#### Passage shown:
================

College is a lot of change. Very little is set in stone. This is not meant to insight fear. Change is a fact of life. Perspectives change, goals change,and relationships change. People move, and change careers or jobs. Pre-college, we’re in a little bubble of life where our parent(s) have been guiding us through life and have been with us for a lot of it. Now we’re on our own a little more and it’s up to us to figure out what we want. This is so intimidating. I’ve felt this a lot lately. It can feel scary.
I recently had my first career-related job. Now that I’ve had the undergraduate job experience that I’ve longed for, my vision of my career and life has shifted. I feel the need to re-evaluate why I concluded that I want to pursue a career in medicine. Mainly because I have learned more about my major and other possible career paths. Why after all this time am I compelled to go down a certain path? I feel so intimidated. I am trying to go with the flow of my life— take the opportunities I find and use them to the best of my ability. But I can’t help but feel the need to dig deep and figure out what I want as soon as possible. This is good, but I also need to become comfortable with the fact that I will not know everything that I want all at once. I need to become more patient. My personality tends to be impatient, especially in times of discomfort. See- I have learned a lot about myself! Being involved in research as an undergraduate student helps you reevaluate and reconsider your career goals, and hopefully gain a better understanding of what kind of career you want. Scary— I know. I only have ~2 months of experience in research, but I’ve learned so much and feel like a new person.
I feel a lot of self-doubts, I am not going to lie. I am both shocked and proud of myself for getting my first career-related job. It felt so intangible for so long and truly felt out of reach for me over a month ago. Now that I have had a research position, I’ve been given the incredible opportunity to see cool experiments, help with data collection, and help with data analysis. Accepting anyone, especially an undergraduate into a lab is a huge investment as I have to be shown or taught everything, and because I am an undergraduate, I don’t have the authority to do things independently, nor should I yet… lol.

================

#### Extracted records:
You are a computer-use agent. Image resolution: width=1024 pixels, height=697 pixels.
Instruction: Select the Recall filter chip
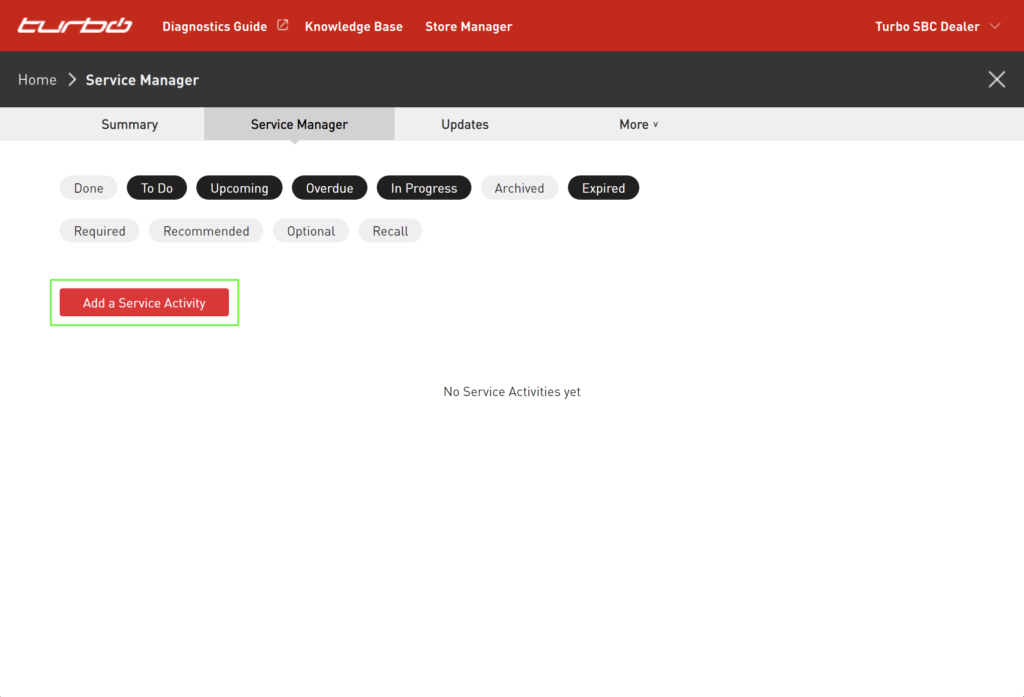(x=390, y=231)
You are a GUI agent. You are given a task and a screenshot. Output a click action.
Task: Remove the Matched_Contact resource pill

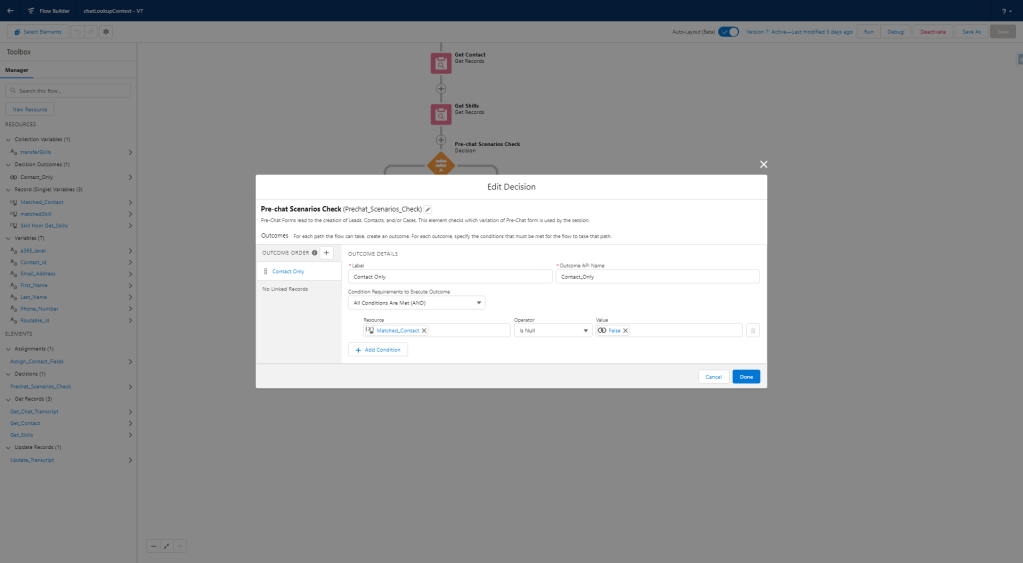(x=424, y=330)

================

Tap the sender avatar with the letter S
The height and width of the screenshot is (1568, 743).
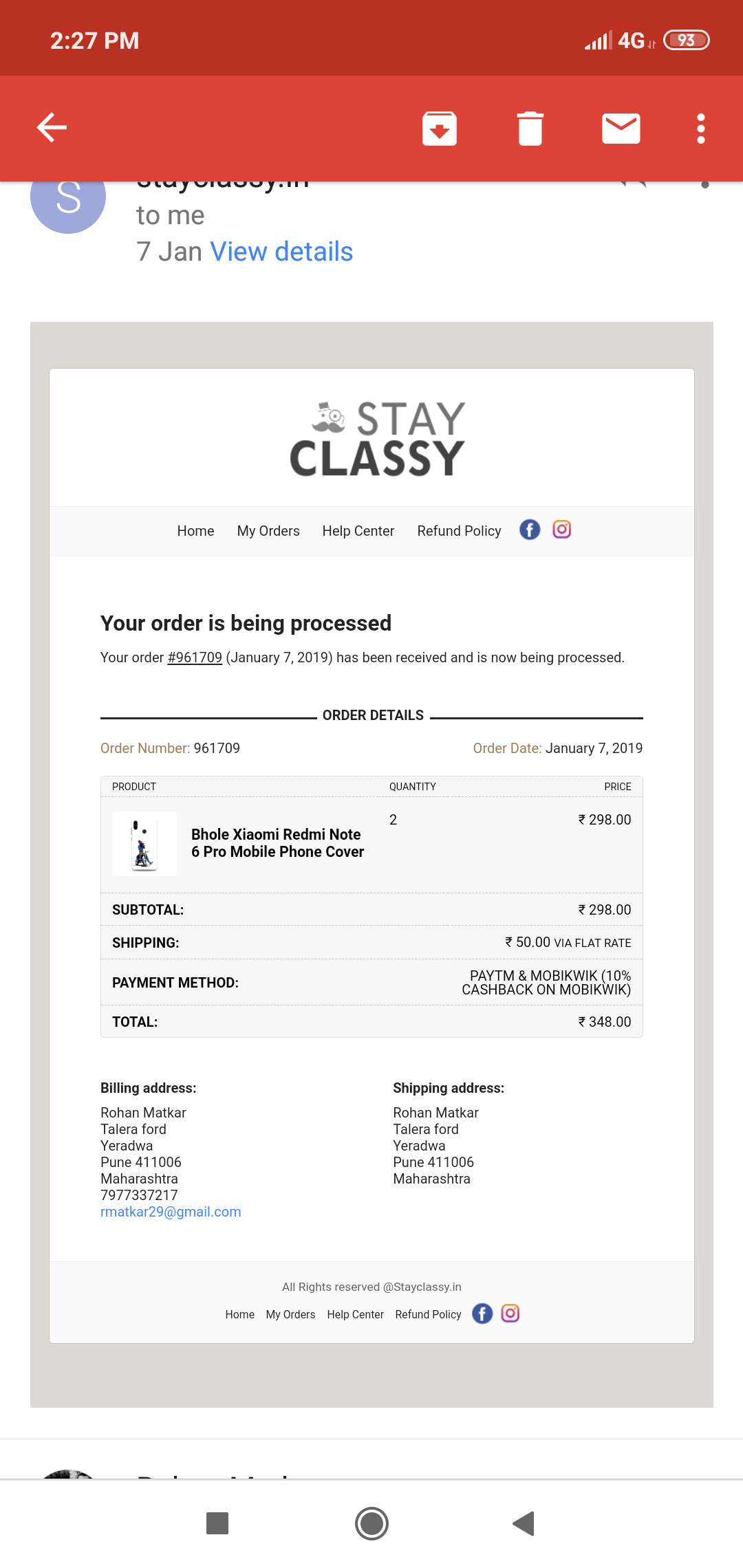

================

#### Exercise requirements:
[a] Translate this sentence from the passage on college and career change into German: "I am both shocked and proud of myself for getting my first career-related job."
[b] Copy word for word the part of the passage on college and career change from "I feel a lot" up to and including "I yet… lol.".
[c] Resume the passage on college and career change from the point where it stops.
The lines above come from a different source than the passage on college and career change.

#### Your written answers:
[a] Ich bin sowohl schockiert als auch stolz auf mich, weil ich meinen ersten berufsbezogenen Job bekommen habe.

[b]
I feel a lot of self-doubts, I am not going to lie. I am both shocked and proud of myself for getting my first career-related job. It felt so intangible for so long and truly felt out of reach for me over a month ago. Now that I have had a research position, I’ve been given the incredible opportunity to see cool experiments, help with data collection, and help with data analysis. Accepting anyone, especially an undergraduate into a lab is a huge investment as I have to be shown or taught everything, and because I am an undergraduate, I don’t have the authority to do things independently, nor should I yet… lol.

[c]
I am glad I didn’t get a research position earlier. I remember wanting one in the fall of my freshman year but also having no idea what I would get out of it, why I wanted it, and what they were looking for. I lacked the real reason and interest for it. I thought it was a cool experience but had no idea how to articulate why that was. Reflecting on this is reassuring that yes, you may not have everything figured out. Being patient and learning as much as you can are things I am trying to get more comfortable with, qualities that are helpful when it comes to handling change.
We are creatures of habit. Habits make us feel like we have control over our life. But just because something is new doesn’t mean it’s a bad thing, and just because we’re used to something doesn’t mean it is positive. Learning to accept change is a challenge for anyone and maturing is learning how to better adapt to it. Do not be afraid to put yourself out there and try new things! At the end of the day, you just have to be secure in yourself. Become your best friend; take care of yourself first and from there you can handle change better and meet new people. As cheesy as this is, you’re fully capable, you just have to genuinely believe that.